Cette information se voit corroborée par une liste de prix de « gros » de 1892 en notre possession où l’on peut y retrouver justement les montants exigés. Par exemple, pour une once (28 grammes) de semences de melon de Montréal cultivées directement sur l’île, on demandait 0.30$; une grosse somme en comparaison à 0.60$ pour une livre (453 grammes) de graines de melon citron (melon pour les conserves).
Dans la préface de son catalogue de 1897 (voir image ci-haute), il explique (nous avons écrit intégralement le texte):
Nous sommes heureux de constater que d’année en année nos affaires ont toujours augmentées en volume. Nous sommes pour ainsi dire les seuls fournisseurs de graines qui aient suppléer le plus grand nombre de Merchands canadiens, Fermiers, Jardiniers et Amateurs depuis 1889 sans interruption. L’exactitude et le soin que nous avons pris à remplir les commandes de nos pratiques, expliquent le succès croissant de nos affaires.
Le journal Le Devoir du jeudi 8 mai 1913 explique que l’un de ses collaborateurs, James Henry Davison, découvre William Ewing à sa résidence montréalaise au 100, rue Sherbrooke, suite à une « syncope du cœur » (arrêt cardiaque) à l’âge de 69 ans. Et c’est à partir du 15 décembre 1913 que la compagnie sera constituée en corporation sous le nom « The William Ewing Co., Limited ». (source: The Gazette 1913-1914, p.1988) jusqu’à sa fermeture en 1963. La transaction, sous forme de vente d’actions, aura exigé un investissement de 250 000$ de la part des acquéreurs (James Henry Davidson, William McWilliam, Catherine Kinross Graham, Thomas Graham Ewing et William Ewing) soit environ 5.5. millions en dollars canadiens d’aujourd’hui. Je lève mon chapeau à cet immigrant parti de rien.

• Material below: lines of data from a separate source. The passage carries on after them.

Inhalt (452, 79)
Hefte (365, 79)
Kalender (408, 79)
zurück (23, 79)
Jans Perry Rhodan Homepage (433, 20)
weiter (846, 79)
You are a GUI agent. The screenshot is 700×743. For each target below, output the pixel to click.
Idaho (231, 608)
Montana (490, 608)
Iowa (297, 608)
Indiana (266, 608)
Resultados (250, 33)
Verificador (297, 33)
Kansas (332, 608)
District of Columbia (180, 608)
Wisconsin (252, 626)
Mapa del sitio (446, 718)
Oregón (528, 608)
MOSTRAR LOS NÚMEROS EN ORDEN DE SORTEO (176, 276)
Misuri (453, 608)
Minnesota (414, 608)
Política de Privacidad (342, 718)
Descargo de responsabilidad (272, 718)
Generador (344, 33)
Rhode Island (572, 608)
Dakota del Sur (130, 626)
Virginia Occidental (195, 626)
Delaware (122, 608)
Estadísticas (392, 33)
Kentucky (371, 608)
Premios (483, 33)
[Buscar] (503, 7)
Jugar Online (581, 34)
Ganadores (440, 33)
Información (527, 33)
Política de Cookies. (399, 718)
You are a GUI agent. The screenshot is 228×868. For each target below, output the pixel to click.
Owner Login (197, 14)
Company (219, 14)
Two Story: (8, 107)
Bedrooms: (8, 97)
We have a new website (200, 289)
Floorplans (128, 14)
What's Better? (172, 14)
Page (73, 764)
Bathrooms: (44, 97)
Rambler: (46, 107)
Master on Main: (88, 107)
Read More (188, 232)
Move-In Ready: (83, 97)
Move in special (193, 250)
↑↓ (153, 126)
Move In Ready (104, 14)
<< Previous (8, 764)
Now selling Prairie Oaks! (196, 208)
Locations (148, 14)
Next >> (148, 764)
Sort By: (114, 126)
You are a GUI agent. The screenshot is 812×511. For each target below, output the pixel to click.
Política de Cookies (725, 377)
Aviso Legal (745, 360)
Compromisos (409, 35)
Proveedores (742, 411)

À noter: N’ayant pu obtenir de photographie de l’homme, nous serions reconnaissants aux lecteurs ayant cette information de nous en faire parvenir pour le bénéfice des lectrices et lecteurs.
NOUS TENONS À INFORMER QUE MALGRÉ TOUTES NOS RECHERCHES, LES DATES ET ANNÉES DE NOS SOURCES HISTORIQUES NE CONCORDAIENT PAS TOUJOURS ENTRE ELLES. MÊME SI ELLE SONT, SELON NOUS, TRÈS PROCHES, ELLES DEMEURENT QUAND MÊME APPROXIMATIVES ET NE PEUVENT ÊTRE JUGÉES COMME OFFICIELLES. NOUS AJUSTERONS ET AJOUTERONS LES INFOS AU FUR ET À MESURE DE LEUR CONFIRMATION.
Ma mère a encore un contenant d’épices (canelle) de cette compagnie. Enfin, cela témoigne de l’héritage de d’une époque florissante de Montréal.